— Stored data entries —
[Start of Attachment]

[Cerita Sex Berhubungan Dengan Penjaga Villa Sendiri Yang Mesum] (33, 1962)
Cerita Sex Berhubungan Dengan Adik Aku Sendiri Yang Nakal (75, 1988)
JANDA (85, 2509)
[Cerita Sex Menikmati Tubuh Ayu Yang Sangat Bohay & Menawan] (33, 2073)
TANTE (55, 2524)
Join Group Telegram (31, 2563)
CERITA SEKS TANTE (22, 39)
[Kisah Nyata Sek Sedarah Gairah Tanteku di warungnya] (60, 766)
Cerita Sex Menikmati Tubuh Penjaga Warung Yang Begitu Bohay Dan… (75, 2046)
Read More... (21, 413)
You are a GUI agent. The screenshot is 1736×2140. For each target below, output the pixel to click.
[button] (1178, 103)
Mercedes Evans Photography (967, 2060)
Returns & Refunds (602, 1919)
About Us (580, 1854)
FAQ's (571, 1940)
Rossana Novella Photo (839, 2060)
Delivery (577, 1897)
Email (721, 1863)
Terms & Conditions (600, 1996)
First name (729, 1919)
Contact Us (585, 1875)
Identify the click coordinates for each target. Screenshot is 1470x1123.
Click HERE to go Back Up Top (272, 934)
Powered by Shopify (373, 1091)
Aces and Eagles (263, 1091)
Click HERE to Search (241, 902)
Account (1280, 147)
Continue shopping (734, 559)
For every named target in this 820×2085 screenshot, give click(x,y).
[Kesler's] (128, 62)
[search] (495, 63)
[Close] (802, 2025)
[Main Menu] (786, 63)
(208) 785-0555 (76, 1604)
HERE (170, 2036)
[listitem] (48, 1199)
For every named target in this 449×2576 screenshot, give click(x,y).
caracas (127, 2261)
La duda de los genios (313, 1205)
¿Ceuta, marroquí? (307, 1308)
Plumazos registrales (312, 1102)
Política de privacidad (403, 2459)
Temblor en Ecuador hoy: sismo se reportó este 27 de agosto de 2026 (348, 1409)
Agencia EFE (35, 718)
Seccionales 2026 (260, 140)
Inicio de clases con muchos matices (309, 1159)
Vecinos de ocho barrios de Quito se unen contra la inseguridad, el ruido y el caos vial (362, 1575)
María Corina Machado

[End of Attachment]

— INSTRUCTIONS TO FOLLOW —
Print precisely the lines from the one with "Agencia EFE (35, 718)" through the end of the data above, adding nothing.

— ANSWER SECTION —
Agencia EFE (35, 718)
Seccionales 2026 (260, 140)
Inicio de clases con muchos matices (309, 1159)
Vecinos de ocho barrios de Quito se unen contra la inseguridad, el ruido y el caos vial (362, 1575)
María Corina Machado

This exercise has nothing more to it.